WHAT TO DO: Switch "Deposit Methods" to "Withdrawal Methods" in the records, starting at the line containing "Task: Share the post via paper plane icon" and running to the end, and give back only that stretch with nothing else altered.

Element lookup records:
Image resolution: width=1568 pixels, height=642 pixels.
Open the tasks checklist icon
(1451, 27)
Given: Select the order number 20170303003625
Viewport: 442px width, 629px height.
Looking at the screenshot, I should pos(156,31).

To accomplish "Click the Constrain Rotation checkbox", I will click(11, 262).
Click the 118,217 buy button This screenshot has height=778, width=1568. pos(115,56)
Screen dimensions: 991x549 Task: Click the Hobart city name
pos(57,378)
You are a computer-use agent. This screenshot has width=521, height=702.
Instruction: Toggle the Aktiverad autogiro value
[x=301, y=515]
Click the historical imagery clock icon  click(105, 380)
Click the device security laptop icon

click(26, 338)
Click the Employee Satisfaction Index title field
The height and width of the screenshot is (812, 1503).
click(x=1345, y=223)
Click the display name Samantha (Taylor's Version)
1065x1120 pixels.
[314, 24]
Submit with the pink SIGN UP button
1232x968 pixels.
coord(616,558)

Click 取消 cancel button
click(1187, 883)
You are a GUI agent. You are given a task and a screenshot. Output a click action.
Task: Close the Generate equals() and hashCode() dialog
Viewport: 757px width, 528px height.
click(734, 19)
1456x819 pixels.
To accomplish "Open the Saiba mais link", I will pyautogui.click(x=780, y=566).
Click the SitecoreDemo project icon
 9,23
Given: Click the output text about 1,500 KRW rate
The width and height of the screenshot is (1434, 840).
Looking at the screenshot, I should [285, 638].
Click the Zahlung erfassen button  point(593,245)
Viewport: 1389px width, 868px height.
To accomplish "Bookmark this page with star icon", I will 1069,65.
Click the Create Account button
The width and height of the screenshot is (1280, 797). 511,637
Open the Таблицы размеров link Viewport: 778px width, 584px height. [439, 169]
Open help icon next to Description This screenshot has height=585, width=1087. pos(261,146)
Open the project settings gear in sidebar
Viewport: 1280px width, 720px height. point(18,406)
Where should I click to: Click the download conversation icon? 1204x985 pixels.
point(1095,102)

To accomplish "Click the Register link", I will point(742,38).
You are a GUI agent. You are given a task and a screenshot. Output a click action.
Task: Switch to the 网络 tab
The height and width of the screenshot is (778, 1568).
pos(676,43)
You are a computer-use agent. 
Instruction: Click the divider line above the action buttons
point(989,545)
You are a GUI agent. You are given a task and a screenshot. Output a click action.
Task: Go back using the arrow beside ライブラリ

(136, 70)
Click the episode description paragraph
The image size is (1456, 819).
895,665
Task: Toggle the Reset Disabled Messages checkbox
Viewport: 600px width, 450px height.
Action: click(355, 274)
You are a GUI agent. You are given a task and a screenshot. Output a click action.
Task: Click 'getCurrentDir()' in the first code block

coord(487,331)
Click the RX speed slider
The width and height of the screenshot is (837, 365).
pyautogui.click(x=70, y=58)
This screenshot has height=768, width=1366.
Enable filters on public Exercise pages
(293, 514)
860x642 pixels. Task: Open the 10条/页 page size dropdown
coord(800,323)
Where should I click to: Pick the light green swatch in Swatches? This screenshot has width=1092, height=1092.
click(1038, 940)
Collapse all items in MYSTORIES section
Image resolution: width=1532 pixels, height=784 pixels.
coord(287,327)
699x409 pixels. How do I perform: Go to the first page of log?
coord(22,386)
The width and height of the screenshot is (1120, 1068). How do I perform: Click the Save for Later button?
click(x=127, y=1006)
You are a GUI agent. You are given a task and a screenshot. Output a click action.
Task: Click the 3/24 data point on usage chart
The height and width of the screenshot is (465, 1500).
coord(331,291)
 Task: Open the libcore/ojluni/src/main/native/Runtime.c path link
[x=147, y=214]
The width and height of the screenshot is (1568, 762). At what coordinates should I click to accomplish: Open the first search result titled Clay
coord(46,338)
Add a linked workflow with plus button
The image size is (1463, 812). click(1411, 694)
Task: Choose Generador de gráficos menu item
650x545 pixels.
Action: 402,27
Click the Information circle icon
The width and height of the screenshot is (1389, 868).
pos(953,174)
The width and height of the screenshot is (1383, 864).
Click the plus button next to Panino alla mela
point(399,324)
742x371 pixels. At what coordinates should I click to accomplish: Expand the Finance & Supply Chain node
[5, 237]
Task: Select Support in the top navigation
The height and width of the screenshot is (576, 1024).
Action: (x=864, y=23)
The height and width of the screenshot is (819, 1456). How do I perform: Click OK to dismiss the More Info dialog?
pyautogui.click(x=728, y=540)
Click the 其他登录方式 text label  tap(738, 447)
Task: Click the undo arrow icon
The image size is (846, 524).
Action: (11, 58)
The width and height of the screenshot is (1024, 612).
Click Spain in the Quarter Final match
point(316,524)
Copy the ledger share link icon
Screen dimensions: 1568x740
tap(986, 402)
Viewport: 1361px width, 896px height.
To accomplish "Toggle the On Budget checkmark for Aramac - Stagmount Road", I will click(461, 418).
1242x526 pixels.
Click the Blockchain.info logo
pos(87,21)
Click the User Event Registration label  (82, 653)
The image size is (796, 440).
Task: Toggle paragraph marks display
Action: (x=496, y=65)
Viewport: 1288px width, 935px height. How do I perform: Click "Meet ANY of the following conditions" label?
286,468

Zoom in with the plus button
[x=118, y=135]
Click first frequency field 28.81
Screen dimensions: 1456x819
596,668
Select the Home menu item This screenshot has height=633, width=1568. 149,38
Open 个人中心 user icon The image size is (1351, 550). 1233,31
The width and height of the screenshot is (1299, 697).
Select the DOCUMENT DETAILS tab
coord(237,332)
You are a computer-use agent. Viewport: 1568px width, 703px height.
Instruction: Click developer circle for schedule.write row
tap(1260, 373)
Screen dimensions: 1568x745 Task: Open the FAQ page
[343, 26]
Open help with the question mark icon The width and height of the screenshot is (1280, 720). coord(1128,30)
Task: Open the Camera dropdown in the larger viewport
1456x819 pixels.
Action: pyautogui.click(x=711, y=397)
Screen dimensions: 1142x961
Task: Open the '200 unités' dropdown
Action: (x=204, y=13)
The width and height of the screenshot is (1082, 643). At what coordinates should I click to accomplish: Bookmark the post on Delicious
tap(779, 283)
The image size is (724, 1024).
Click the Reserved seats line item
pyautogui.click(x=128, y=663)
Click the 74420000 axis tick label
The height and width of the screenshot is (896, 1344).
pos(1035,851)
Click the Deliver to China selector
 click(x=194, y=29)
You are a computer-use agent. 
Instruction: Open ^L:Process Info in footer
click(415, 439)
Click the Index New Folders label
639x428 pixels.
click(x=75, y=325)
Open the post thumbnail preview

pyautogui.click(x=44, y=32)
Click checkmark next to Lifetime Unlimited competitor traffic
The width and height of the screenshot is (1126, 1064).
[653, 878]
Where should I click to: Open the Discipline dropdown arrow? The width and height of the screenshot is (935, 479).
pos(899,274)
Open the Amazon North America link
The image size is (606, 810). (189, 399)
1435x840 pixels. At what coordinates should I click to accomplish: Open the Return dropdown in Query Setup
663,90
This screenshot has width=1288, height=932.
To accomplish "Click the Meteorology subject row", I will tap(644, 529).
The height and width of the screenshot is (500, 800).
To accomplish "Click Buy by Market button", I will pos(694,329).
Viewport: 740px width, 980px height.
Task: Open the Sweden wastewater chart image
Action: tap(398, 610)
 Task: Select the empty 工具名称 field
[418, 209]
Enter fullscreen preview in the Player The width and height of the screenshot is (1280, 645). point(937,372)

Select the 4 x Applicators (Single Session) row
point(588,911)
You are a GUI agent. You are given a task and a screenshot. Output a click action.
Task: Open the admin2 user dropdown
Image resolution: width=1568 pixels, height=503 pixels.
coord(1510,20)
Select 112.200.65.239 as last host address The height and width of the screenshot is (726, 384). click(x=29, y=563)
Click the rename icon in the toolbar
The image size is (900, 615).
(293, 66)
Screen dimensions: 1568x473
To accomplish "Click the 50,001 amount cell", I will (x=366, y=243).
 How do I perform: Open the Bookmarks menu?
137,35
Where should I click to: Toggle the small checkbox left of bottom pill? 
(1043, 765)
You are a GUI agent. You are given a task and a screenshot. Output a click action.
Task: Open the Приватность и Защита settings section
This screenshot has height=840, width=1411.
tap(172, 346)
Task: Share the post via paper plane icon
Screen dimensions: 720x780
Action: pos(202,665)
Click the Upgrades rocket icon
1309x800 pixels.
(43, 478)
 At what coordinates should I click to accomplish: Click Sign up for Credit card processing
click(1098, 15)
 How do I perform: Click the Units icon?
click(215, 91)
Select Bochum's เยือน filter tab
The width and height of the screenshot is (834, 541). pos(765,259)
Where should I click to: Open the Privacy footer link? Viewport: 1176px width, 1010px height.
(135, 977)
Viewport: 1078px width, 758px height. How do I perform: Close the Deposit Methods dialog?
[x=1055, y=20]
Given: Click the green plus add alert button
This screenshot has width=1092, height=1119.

SOLUTION FOR THIS PROBLEM:
Task: Share the post via paper plane icon
Screen dimensions: 720x780
Action: pos(202,665)
Click the Upgrades rocket icon
1309x800 pixels.
(43, 478)
 At what coordinates should I click to accomplish: Click Sign up for Credit card processing
click(1098, 15)
 How do I perform: Click the Units icon?
click(215, 91)
Select Bochum's เยือน filter tab
The width and height of the screenshot is (834, 541). pos(765,259)
Where should I click to: Open the Privacy footer link? Viewport: 1176px width, 1010px height.
(135, 977)
Viewport: 1078px width, 758px height. How do I perform: Close the Withdrawal Methods dialog?
[x=1055, y=20]
Given: Click the green plus add alert button
This screenshot has width=1092, height=1119.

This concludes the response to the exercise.